Moi — Mille affaires. (Je feuillette mon agenda.) Je travaille aussi sur un projet de livre-objet. Ça va s’appeler La mesure de l’outil et ça prendra la forme d’un ruban à mesurer – accompagné d’un mode d’emploi. Le texte va porter sur l’importance ou non de la taille du pénis et sera imprimé sur les deux côtés du ruban : l’un dira que la taille n’a pas d’importance, l’autre dira qu’elle en a.

Pierre — Belle adéquation entre la forme, le fond et le format.

Moi — C’est ce que j’essaie de faire, de plus en plus. Éventuellement, je pense que je ne vais sortir que des livres-objets à d’infimes tirages, juste pour mon plaisir égoïste de les tenir entre mes mains!

Troy — Says the girls who publishes freely almost everything she writes on the web.

Moi — Meh. Je n’ai fait vœu ni de chasteté, ni de cohérence.

Pierre — En tout cas. On peut dire que tu t’es tenue occupée.

Moi — Oh, c’est loin d’être tout. J’ai écrit des tas de trucs pour L’idiot utile. Un article… en fait, non, plutôt l’équivalent de trois… plus une grille de mots croisés, une bande dessinée de A-Nancy et probablement aussi des illustrations pour un autre article… et une chanson pour le prochain numéro, ainsi que d’autres qui seront aussi mises en musique par Kitty French…

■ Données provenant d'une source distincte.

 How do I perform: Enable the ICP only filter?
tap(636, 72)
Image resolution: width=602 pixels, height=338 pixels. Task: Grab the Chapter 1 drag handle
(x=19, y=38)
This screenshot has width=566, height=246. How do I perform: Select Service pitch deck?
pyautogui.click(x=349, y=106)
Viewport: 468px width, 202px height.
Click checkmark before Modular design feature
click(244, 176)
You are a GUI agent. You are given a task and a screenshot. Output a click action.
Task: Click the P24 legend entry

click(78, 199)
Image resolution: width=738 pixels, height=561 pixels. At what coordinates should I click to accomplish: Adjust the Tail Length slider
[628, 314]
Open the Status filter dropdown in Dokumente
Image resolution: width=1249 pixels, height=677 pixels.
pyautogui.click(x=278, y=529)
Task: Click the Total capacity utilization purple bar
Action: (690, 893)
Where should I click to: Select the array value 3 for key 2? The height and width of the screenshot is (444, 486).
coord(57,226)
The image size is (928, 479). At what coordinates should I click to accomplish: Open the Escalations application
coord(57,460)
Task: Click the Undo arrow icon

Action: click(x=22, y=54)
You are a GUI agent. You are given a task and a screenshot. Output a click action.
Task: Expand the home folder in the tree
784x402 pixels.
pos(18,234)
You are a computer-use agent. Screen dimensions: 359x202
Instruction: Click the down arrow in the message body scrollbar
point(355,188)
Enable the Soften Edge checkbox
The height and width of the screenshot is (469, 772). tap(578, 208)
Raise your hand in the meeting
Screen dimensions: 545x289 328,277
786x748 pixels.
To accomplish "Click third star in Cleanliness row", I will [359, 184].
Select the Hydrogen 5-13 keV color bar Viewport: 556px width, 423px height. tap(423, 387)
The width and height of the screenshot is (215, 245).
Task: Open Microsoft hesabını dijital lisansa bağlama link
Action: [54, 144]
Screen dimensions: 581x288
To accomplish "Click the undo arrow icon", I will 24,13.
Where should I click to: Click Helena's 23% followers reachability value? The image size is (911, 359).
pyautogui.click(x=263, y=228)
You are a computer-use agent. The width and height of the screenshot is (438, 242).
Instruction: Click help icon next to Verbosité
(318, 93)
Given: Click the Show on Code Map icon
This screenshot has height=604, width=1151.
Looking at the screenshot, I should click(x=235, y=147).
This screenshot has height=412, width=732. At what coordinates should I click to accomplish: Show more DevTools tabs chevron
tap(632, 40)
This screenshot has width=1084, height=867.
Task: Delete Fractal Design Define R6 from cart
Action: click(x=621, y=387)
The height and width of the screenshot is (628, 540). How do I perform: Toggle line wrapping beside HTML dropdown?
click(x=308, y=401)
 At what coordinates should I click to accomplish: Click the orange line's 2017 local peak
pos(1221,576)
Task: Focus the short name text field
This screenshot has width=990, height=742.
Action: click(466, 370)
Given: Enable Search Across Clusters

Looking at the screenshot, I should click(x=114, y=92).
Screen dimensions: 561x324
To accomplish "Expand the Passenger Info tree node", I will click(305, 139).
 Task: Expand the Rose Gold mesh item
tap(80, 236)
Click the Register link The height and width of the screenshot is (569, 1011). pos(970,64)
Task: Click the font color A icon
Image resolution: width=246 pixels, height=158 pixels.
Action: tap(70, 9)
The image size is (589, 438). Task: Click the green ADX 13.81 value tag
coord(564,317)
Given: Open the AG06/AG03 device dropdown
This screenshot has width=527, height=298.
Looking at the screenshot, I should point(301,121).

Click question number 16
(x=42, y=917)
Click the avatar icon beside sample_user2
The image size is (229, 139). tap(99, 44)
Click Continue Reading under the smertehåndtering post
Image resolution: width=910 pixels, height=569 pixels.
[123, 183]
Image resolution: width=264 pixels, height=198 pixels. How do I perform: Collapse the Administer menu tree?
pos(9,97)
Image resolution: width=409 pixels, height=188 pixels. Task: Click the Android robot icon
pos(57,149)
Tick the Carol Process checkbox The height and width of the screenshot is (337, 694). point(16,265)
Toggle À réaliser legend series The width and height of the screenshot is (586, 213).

Troy — My god! That’s a lot.

Moi — Attend, ce n’est pas tout. Je continue à alimenter mes mille blogs et j’ai promis des textes à deux autres revues. Et puis j’ai deux autres manuscrits sur lesquels je travaille en parallèle…

Pierre — Ta version corrigée d’Angéline de Montbrun?

Moi — Oui, et aussi mon roman à contrainte BDSM intitulé La comtesse de Cadente.

Pierre — Re-wow.

Moi — Et je ne parle pas des autres petites bricoles que je fais on the side. Et des autres projets qui me trottent dans la tête et que je n’ai pas encore amorcés.

Troy — C’est plate que ce bel élan soit interrompu par ton retour au travail.

Moi — Meh. Je me dis qu’aller fouetter des culs et torturer des couilles, ce sera presque des vacances.

Pierre — (En finissant son café.) Tu es un vrai bourreau de travail, ma chérie.